IT study reveals glaring vulnerabilities: Industry must protect IoT controls

Industrial controls, production and the smart home are often "insufficiently" protected against hackers Düsseldorf/Germany, May 12, 2022 - Shampoo, cookies, canned soup and medicines all have one thing in common: the listing of all ingredients on the package and their traceability back through the manufacturer to the producer of the individual ingredient. Important smart industrial controls, intelligent production plants and devices such as routers, network cameras, printers and many others bring their firmware with operating systems and applications directly along - without a precise proof of the software components contained. Often this means immense risks of infestation by hackers and data thieves in companies using these controls and devices. As part of the "IoT Security Report 2022" study, 75 percent of the 318 IT industry professionals and executives surveyed in consequence advocate a precise proof of all software components, the so-called "Software Bill of Materials" (SBOM) for all components, including all software contained in an endpoint. "Within the scope of our research over the past few years, virtually all devices connected to a network have contained sometimes more, sometimes less hidden flaws in the firmware and applications, an accurate content statement of software components is therefore extremely important for an organization's IT to verify and maintain security levels," says Jan Wendenburg, CEO of ONEKEY (formerly IoT Inspector). The company has developed a fully automated security and compliance analysis for the software of control systems, production equipment and smart devices and makes it available as an easy-to-integrate platform for companies and hardware manufacturers.

Manufacturers neglect security

As a result, there is not much confidence in the manufacturer-side security of IoT devices: 24 percent of the 318 respondents consider this to be "not sufficient", with a further 54 percent considering it to be "partially sufficient" at most. Hackers keep an eye on vulnerable devices for some time now - and the trend is rising. 63 percent of IT experts confirm that hackers are already misusing IoT devices as a gateway into networks. In companies in particular, confidence in the security measures around IoT is low: only a quarter of the 318 respondents see complete security guaranteed by their own IT department, while 49 percent see it as only "partially sufficient". And 37 percent of IT professionals surveyed for the IoT Security Report 2022 have already experienced security-related incidents with endpoints that are no normal PC clients. "The risk is constantly increasing as connected manufacturing continues to expand. In general, the number of networked devices is expected to double in a few years," says Jan Wendenburg of ONEKEY. In addition to the automatic analysis platform for checking device firmware, the company also operates its own test lab, where the hardware of major manufacturers is tested and vulnerability reports, so-called advisories, are published on a regular basis.

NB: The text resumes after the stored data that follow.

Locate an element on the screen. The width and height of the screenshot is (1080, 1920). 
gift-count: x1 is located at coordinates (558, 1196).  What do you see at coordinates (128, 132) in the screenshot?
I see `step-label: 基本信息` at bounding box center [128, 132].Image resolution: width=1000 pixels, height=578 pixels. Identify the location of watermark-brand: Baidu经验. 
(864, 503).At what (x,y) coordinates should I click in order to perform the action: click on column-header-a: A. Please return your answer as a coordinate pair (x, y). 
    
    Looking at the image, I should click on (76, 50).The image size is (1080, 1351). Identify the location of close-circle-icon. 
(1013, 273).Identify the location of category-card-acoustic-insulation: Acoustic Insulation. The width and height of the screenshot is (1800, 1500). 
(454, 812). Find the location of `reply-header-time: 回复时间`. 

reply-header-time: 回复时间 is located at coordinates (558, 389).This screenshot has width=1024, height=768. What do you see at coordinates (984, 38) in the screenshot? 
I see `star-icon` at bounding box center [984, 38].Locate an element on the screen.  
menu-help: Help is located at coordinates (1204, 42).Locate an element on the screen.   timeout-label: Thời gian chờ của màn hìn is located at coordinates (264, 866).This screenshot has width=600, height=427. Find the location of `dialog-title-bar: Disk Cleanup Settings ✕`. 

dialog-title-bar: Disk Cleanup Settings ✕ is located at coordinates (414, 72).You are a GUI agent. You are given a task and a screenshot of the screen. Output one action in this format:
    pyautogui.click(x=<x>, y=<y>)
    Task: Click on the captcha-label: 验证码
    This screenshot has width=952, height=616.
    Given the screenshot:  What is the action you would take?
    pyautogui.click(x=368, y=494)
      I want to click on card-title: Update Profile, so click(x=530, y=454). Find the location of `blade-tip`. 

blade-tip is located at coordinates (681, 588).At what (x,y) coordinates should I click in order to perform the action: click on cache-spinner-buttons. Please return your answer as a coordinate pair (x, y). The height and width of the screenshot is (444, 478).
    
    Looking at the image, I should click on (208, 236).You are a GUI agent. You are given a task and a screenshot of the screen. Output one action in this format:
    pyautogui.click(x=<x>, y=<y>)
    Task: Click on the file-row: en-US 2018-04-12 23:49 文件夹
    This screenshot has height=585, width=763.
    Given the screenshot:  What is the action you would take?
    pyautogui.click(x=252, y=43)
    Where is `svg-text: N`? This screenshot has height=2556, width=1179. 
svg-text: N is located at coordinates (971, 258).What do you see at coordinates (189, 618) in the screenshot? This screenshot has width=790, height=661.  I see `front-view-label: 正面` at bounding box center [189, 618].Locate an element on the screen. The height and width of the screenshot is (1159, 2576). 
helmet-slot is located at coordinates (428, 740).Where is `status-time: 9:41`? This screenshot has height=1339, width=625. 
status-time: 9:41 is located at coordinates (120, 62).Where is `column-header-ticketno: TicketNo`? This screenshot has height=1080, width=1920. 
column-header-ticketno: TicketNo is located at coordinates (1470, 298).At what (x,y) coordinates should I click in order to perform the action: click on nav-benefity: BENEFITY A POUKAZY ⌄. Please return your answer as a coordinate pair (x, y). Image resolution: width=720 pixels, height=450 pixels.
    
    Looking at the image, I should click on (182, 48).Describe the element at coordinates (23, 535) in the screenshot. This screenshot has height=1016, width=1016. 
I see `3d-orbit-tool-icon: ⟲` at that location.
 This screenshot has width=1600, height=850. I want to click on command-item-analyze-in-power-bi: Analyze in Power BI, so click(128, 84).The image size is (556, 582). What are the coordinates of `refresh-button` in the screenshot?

Unclear responsibilities in companies

Another risk: industrial control systems, production facilities and other smart infrastructure endpoints are often in company use for more than ten years. Without compliance strategies, however, there are usually no update policies in most companies either. In addition, often there is a very unclear situation around responsibilities: among the 318 company representatives surveyed, a wide variety of people and departments are responsible for IoT security. These range from CTO (16 percent) to CIO (21 percent) to Risk & Compliance Manager (22 percent) to IT Purchasing Manager (26 percent). In 21 percent of the companies, external consultants even handle the purchasing of IoT devices and systems. By contrast, only 23 percent perform the simplest security check - an analysis and testing of the included firmware for security vulnerabilities. "This is negligent. An examination of the device software takes a few minutes only, and the result clearly indicates the risks and their classification into risk levels. This process should be part of the mandatory program before and during the use of endpoints - from routers to production machines," Jan Wendenburg of ONEKEY sums up.